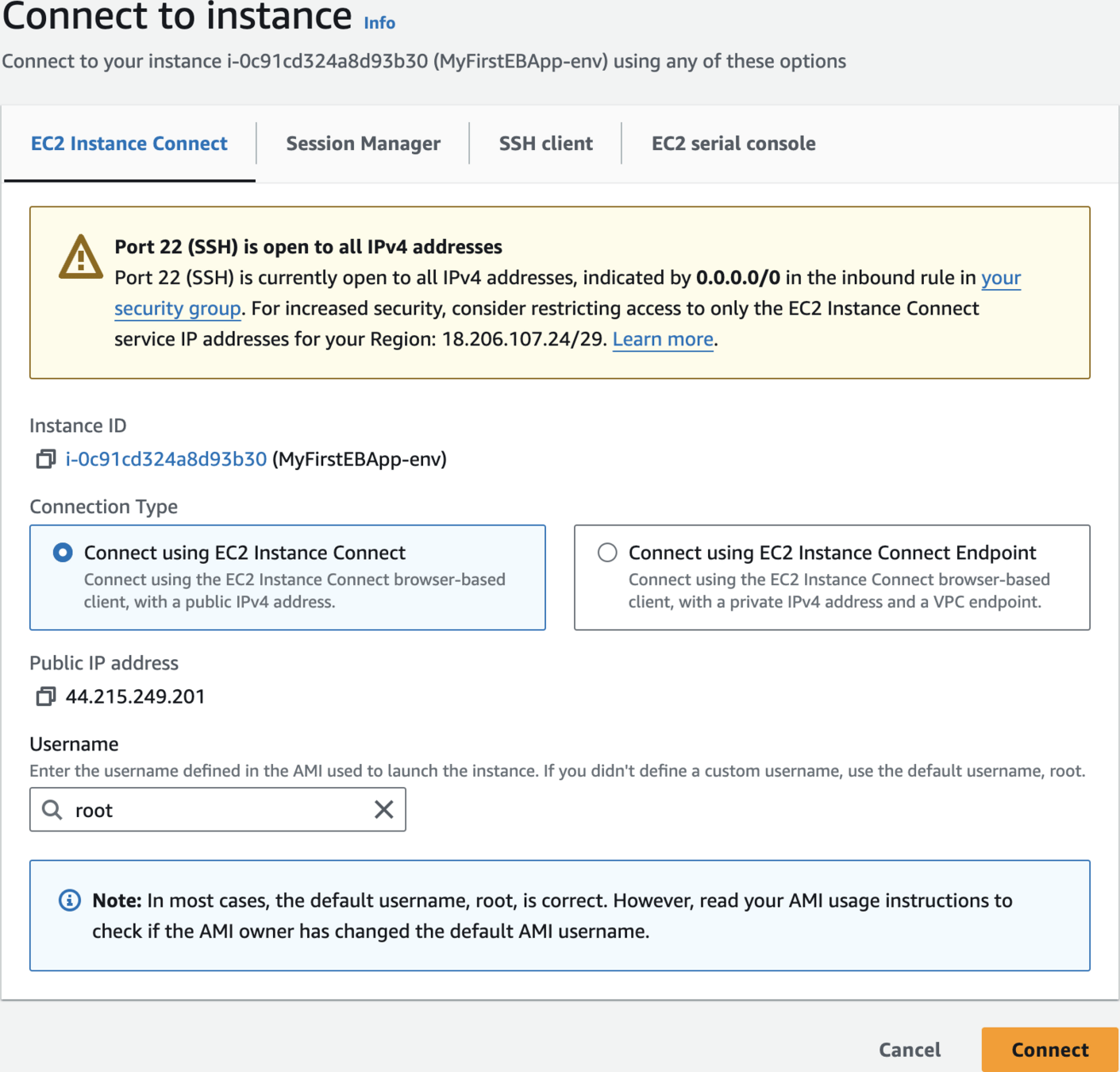This screenshot has height=1072, width=1120.
Task: Go to the EC2 serial console tab
Action: [733, 144]
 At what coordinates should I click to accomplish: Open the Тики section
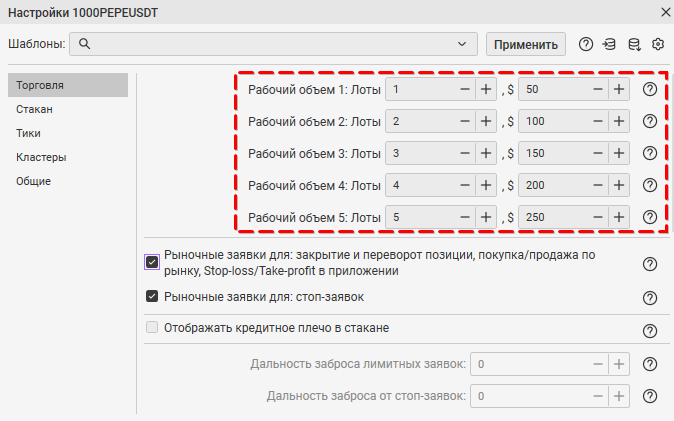coord(29,133)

■ Problem details
Start at the line that contains "At what coordinates" and retype every line through the end of the entries above, both ends included. Exclude all pictures.

■ Result of this task
 At what coordinates should I click to accomplish: Open the Тики section
coord(29,133)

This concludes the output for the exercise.